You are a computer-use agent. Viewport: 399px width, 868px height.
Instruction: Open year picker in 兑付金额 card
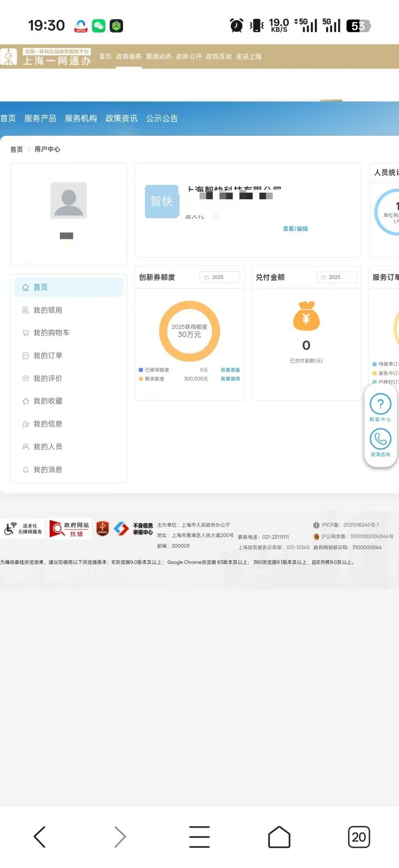336,277
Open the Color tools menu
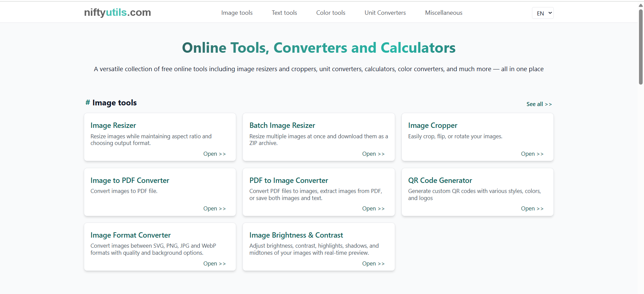Viewport: 644px width, 294px height. tap(330, 13)
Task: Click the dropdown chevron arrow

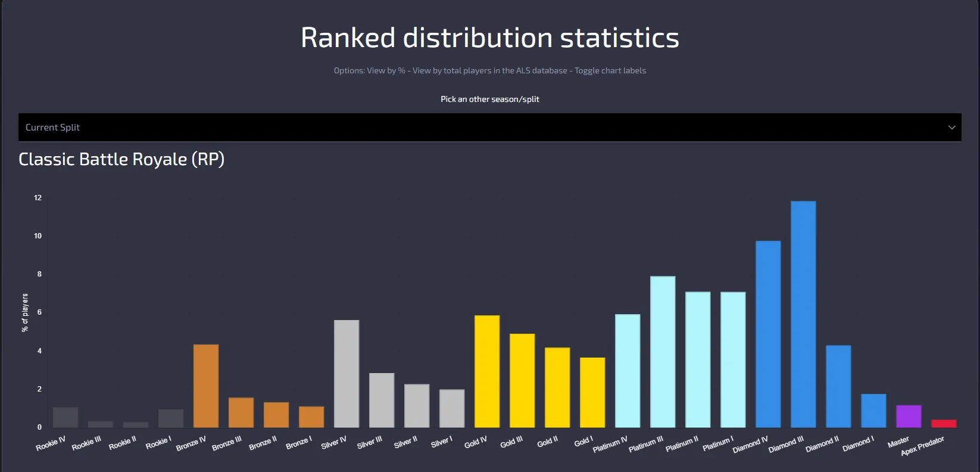Action: click(951, 128)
************
*DIRECTIONS*: The whole listing should be restated word for word, with no pictures.

*ANSWER TO THE PROBLEM*:
You are a computer-use agent. Viewport: 399px width, 868px height.
Instruction: Open year picker in 兑付金额 card
336,277
Open the Color tools menu
Viewport: 644px width, 294px height. tap(330, 13)
Task: Click the dropdown chevron arrow

Action: click(951, 128)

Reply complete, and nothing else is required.